(Stored records)

▶

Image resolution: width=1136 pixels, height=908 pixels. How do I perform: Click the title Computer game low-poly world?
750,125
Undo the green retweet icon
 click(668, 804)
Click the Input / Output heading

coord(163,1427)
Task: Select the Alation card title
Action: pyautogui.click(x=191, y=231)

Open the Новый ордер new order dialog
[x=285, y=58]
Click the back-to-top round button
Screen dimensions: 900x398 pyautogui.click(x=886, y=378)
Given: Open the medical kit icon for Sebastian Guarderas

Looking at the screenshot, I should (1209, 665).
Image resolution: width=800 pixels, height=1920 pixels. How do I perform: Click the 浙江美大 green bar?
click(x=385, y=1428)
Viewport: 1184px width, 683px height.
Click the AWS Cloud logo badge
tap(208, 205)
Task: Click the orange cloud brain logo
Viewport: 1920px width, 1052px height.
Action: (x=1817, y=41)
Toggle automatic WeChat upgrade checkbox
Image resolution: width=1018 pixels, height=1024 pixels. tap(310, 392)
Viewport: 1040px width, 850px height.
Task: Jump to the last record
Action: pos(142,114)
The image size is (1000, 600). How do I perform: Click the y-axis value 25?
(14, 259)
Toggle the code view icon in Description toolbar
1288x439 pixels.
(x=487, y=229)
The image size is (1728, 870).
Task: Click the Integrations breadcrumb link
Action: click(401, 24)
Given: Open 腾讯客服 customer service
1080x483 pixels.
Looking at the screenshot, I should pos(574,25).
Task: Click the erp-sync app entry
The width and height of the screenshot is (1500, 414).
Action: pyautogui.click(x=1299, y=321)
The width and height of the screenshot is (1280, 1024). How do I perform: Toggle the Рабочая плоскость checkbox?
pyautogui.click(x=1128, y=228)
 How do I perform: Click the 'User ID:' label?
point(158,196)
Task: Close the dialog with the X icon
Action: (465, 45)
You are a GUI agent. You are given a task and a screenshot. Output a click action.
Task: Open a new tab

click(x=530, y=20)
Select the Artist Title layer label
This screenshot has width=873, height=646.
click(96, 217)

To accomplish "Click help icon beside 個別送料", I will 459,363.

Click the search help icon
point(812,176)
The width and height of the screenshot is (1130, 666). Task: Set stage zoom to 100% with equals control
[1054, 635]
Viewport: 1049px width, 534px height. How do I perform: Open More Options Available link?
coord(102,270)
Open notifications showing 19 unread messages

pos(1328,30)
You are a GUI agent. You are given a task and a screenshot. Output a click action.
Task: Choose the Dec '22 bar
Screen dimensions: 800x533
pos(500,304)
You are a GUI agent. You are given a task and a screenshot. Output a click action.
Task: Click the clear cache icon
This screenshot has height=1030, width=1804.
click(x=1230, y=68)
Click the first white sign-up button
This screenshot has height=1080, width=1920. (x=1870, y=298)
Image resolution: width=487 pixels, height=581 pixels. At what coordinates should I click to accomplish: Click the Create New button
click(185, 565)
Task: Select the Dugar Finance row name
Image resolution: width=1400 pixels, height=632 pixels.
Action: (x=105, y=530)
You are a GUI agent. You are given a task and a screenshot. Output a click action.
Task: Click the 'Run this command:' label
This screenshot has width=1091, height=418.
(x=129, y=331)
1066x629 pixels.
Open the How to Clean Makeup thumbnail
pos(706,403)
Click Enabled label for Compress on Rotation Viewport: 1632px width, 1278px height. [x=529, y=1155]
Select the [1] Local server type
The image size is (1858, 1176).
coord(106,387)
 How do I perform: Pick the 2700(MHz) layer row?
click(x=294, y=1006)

◀

Brief: Transcribe each record shown above, exactly.

Answer space:
Image resolution: width=1136 pixels, height=908 pixels. How do I perform: Click the title Computer game low-poly world?
750,125
Undo the green retweet icon
 click(668, 804)
Click the Input / Output heading

coord(163,1427)
Task: Select the Alation card title
Action: pyautogui.click(x=191, y=231)

Open the Новый ордер new order dialog
[x=285, y=58]
Click the back-to-top round button
Screen dimensions: 900x398 pyautogui.click(x=886, y=378)
Given: Open the medical kit icon for Sebastian Guarderas

Looking at the screenshot, I should (1209, 665).
Image resolution: width=800 pixels, height=1920 pixels. How do I perform: Click the 浙江美大 green bar?
click(x=385, y=1428)
Viewport: 1184px width, 683px height.
Click the AWS Cloud logo badge
tap(208, 205)
Task: Click the orange cloud brain logo
Viewport: 1920px width, 1052px height.
Action: (x=1817, y=41)
Toggle automatic WeChat upgrade checkbox
Image resolution: width=1018 pixels, height=1024 pixels. tap(310, 392)
Viewport: 1040px width, 850px height.
Task: Jump to the last record
Action: pos(142,114)
The image size is (1000, 600). How do I perform: Click the y-axis value 25?
(14, 259)
Toggle the code view icon in Description toolbar
1288x439 pixels.
(x=487, y=229)
The image size is (1728, 870).
Task: Click the Integrations breadcrumb link
Action: click(401, 24)
Given: Open 腾讯客服 customer service
1080x483 pixels.
Looking at the screenshot, I should pos(574,25).
Task: Click the erp-sync app entry
The width and height of the screenshot is (1500, 414).
Action: pyautogui.click(x=1299, y=321)
The width and height of the screenshot is (1280, 1024). How do I perform: Toggle the Рабочая плоскость checkbox?
pyautogui.click(x=1128, y=228)
 How do I perform: Click the 'User ID:' label?
point(158,196)
Task: Close the dialog with the X icon
Action: (465, 45)
You are a GUI agent. You are given a task and a screenshot. Output a click action.
Task: Open a new tab

click(x=530, y=20)
Select the Artist Title layer label
This screenshot has width=873, height=646.
click(96, 217)

To accomplish "Click help icon beside 個別送料", I will 459,363.

Click the search help icon
point(812,176)
The width and height of the screenshot is (1130, 666). Task: Set stage zoom to 100% with equals control
[1054, 635]
Viewport: 1049px width, 534px height. How do I perform: Open More Options Available link?
coord(102,270)
Open notifications showing 19 unread messages

pos(1328,30)
You are a GUI agent. You are given a task and a screenshot. Output a click action.
Task: Choose the Dec '22 bar
Screen dimensions: 800x533
pos(500,304)
You are a GUI agent. You are given a task and a screenshot. Output a click action.
Task: Click the clear cache icon
This screenshot has height=1030, width=1804.
click(x=1230, y=68)
Click the first white sign-up button
This screenshot has height=1080, width=1920. (x=1870, y=298)
Image resolution: width=487 pixels, height=581 pixels. At what coordinates should I click to accomplish: Click the Create New button
click(185, 565)
Task: Select the Dugar Finance row name
Image resolution: width=1400 pixels, height=632 pixels.
Action: (x=105, y=530)
You are a GUI agent. You are given a task and a screenshot. Output a click action.
Task: Click the 'Run this command:' label
This screenshot has width=1091, height=418.
(x=129, y=331)
1066x629 pixels.
Open the How to Clean Makeup thumbnail
pos(706,403)
Click Enabled label for Compress on Rotation Viewport: 1632px width, 1278px height. [x=529, y=1155]
Select the [1] Local server type
The image size is (1858, 1176).
coord(106,387)
 How do I perform: Pick the 2700(MHz) layer row?
click(x=294, y=1006)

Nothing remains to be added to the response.